B: Oh wow. That's a tough one... I'm quite fond of Northlane (particularly their first two full-lengths), and Architects' older music (think Nightmares, Ruin etc) always gets me ticking. Radiohead is great too, I love their album Amnesiac; and the Soundcloud artist Clockvice does some incredible music production (check out 'Before Daylight'). There's so much amazing music out there though, I love it all.

 

S: What are your other professions and does that affect your music?

 

B: I'm in the throws of developing a business as a Mastering Engineer, and I do the odd fill-in gig for a friend as a bassist or guitarist. I guess the mastering side of me has a bit of a say in the attention I pay to the little, unheard-on-first-listen sounds when I'm recording/mixing... Sometimes it's a bit of a curse actually haha. Playing in a band is always great too – even if the parts are quite simple.

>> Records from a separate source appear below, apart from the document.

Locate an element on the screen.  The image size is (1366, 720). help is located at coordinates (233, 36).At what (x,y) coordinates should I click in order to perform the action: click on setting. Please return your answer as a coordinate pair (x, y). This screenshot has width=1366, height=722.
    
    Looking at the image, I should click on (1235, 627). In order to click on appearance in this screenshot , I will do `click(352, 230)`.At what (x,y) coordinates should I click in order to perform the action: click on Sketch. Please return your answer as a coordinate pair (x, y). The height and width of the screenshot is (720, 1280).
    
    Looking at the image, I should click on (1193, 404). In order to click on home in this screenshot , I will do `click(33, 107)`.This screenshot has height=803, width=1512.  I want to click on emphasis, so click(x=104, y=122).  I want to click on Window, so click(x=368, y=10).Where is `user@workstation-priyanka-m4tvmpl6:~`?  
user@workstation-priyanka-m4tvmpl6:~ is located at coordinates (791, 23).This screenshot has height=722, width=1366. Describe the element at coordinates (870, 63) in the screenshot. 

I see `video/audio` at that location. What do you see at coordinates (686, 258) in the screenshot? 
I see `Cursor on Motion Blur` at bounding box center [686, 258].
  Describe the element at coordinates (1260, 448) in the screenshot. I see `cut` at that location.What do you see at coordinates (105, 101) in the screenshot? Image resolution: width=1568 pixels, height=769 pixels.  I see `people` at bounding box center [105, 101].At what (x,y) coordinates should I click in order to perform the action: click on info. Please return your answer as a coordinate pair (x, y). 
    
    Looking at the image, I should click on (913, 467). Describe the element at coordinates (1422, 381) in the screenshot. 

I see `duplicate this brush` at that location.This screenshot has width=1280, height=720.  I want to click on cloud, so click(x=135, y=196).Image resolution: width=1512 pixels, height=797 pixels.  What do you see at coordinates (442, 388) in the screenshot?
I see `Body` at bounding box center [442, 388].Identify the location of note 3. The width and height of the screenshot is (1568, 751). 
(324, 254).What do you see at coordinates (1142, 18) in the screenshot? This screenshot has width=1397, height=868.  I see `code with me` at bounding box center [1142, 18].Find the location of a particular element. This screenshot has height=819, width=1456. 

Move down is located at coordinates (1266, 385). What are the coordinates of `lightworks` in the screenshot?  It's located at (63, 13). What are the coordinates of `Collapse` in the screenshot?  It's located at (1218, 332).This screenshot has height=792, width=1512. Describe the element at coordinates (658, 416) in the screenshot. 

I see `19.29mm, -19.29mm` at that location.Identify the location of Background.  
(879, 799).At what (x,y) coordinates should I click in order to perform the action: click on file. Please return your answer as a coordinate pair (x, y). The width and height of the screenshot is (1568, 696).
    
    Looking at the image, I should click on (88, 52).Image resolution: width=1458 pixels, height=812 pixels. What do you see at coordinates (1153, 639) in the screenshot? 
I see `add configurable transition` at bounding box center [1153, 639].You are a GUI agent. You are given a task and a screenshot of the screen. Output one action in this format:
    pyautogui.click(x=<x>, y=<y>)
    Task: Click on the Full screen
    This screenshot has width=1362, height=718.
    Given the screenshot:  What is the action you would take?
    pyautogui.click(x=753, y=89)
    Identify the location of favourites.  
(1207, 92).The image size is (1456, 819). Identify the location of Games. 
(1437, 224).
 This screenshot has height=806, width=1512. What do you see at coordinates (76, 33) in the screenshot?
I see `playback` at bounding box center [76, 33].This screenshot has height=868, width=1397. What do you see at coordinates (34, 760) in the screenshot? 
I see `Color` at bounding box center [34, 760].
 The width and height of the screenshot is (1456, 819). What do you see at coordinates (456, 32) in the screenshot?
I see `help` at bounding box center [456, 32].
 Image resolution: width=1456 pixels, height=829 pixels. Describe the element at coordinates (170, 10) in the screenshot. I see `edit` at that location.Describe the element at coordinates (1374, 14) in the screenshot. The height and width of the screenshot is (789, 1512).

I suppose it affects my approach somewhat when it comes to recording; if I can't play it, I won't track it.

 

S: How do you spend your free time?

 

B: Outside, as much as possible. I love mountain biking... also, swimming at the beach when it's really, really hot is great. Other times I just drive around listening to music and thinking.

 

S: Do you see an advantage of being a solo project rather than being a part of a band?

 

B: For sure; having been in a couple of bands in the past, I can say that I definitely get music down faster working alone. I'm also generally more satisfied with the output than was back then, and revel in the freedom I have when it comes to things like production choices and album art. Don't get me wrong, I love playing live music – but when it comes to creative self-expression, (for me at least) nothing beats going solo.

 

S: Do you see blurrybynature continuing as a solo project? Would you consider filling out the lineup to play gigs at any point?

 

B: For the time being it'll continue as a solo project, but taking it to the stage is something I've thought about a lot lately. I guess it's just a matter of finding the right people and the time – I'm moving to another city really soon though, so I won't be looking just yet. One day.

 

S: What's your take on Online Music Sharing?

 

B: I think it's amazing. Everyone goes into music for different reasons, and the internet provides a space for all. That being said, with the sheer quantity of music available online now it seems to me that discovering new favourite artists is getting more difficult these days (not to mention, getting your music heard by people who might enjoy it). Or maybe I'm just useless at internet-ing.

I really hope that physical music sales never die out though. I'd really miss being able to hold a tangible product of someone's passions, and flick through a lyric booklet while I listen.

 

S: If you could change one thing about the music industry, what would it be?

 

B: I think it'd be amazing if platforms like BandCamp became the standard (for consumers and artists alike). Give creators full control over all aspects of their output – with the same sort of public exposure as one might achieve on Spotify for example. It took me two weeks just to get iTunes to accept the artist name 'blurrybynature' because it didn't use a capital letter – and heaven help me if I want to lower the price. I didn't even know how much Axioms EP was going to cost until it hit the store on release day – and I still have no control over my Spotify artist profile (despite numerous attempts). 

 

I'd love for the music-consuming masses to gravitate towards artist-controlled platforms, in the same way as artists are beginning to. I think they will in time.

 

S: What do you want to achieve as a band?

 

B: To create music that empathises with, and understands people when they need it most (as so many have done for me); to encourage people to think more about the aspects of existence they take for granted... and to leave something behind.